## WRITTEN PROBLEM:
Repeat the material starting at its first line and ending at the line containing "click(x=378, y=175)", switching "magenta" to "yellow" and leaving everything else unchanged.

╭──

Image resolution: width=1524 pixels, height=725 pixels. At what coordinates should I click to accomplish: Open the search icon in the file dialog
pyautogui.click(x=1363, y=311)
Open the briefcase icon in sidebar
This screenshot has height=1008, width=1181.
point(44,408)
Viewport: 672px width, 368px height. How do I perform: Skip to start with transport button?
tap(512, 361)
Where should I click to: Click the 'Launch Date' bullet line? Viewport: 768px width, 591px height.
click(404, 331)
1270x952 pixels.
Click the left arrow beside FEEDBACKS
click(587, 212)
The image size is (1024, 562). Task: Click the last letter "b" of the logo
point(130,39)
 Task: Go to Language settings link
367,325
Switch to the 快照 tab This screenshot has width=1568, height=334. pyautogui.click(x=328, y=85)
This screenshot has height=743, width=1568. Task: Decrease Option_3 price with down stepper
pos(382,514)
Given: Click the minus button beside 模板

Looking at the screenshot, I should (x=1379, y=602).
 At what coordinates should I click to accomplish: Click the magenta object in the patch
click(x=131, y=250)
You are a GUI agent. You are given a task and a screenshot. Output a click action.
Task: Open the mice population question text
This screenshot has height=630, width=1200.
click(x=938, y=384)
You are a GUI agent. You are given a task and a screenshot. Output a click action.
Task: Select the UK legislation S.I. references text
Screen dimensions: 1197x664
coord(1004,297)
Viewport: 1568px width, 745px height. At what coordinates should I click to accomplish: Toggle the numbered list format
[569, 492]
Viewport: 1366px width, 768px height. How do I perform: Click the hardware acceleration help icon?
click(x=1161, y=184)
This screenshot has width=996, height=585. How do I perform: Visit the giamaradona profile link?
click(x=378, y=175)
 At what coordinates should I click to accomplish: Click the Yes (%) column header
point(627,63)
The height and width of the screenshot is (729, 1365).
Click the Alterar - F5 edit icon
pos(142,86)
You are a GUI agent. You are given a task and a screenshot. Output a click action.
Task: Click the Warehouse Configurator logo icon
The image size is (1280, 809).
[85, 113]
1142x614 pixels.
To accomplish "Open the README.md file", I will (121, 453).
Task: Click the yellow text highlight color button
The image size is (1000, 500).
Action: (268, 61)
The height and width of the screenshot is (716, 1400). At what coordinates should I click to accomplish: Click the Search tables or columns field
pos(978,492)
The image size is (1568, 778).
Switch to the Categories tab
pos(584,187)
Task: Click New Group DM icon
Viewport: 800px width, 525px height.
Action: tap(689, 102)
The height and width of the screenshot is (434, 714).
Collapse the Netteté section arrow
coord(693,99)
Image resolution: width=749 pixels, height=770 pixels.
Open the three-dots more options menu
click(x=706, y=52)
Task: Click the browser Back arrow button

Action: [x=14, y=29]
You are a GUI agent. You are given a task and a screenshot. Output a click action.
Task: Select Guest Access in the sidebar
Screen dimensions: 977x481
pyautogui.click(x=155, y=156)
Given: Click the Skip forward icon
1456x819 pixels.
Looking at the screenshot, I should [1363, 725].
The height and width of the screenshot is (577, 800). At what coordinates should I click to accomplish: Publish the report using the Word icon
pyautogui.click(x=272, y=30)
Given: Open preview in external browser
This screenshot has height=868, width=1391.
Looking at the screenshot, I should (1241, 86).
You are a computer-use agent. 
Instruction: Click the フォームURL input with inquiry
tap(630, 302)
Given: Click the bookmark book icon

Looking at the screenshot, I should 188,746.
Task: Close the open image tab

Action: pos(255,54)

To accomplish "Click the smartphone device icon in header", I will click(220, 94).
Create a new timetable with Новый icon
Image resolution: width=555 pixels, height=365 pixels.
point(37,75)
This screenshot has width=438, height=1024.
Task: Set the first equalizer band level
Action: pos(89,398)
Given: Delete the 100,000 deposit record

╰──

## ANSWER TO THIS PROBLEM:
Image resolution: width=1524 pixels, height=725 pixels. At what coordinates should I click to accomplish: Open the search icon in the file dialog
pyautogui.click(x=1363, y=311)
Open the briefcase icon in sidebar
This screenshot has height=1008, width=1181.
point(44,408)
Viewport: 672px width, 368px height. How do I perform: Skip to start with transport button?
tap(512, 361)
Where should I click to: Click the 'Launch Date' bullet line? Viewport: 768px width, 591px height.
click(404, 331)
1270x952 pixels.
Click the left arrow beside FEEDBACKS
click(587, 212)
The image size is (1024, 562). Task: Click the last letter "b" of the logo
point(130,39)
 Task: Go to Language settings link
367,325
Switch to the 快照 tab This screenshot has width=1568, height=334. pyautogui.click(x=328, y=85)
This screenshot has height=743, width=1568. Task: Decrease Option_3 price with down stepper
pos(382,514)
Given: Click the minus button beside 模板

Looking at the screenshot, I should (x=1379, y=602).
 At what coordinates should I click to accomplish: Click the yellow object in the patch
click(x=131, y=250)
You are a GUI agent. You are given a task and a screenshot. Output a click action.
Task: Open the mice population question text
This screenshot has height=630, width=1200.
click(x=938, y=384)
You are a GUI agent. You are given a task and a screenshot. Output a click action.
Task: Select the UK legislation S.I. references text
Screen dimensions: 1197x664
coord(1004,297)
Viewport: 1568px width, 745px height. At what coordinates should I click to accomplish: Toggle the numbered list format
[569, 492]
Viewport: 1366px width, 768px height. How do I perform: Click the hardware acceleration help icon?
click(x=1161, y=184)
This screenshot has width=996, height=585. How do I perform: Visit the giamaradona profile link?
click(x=378, y=175)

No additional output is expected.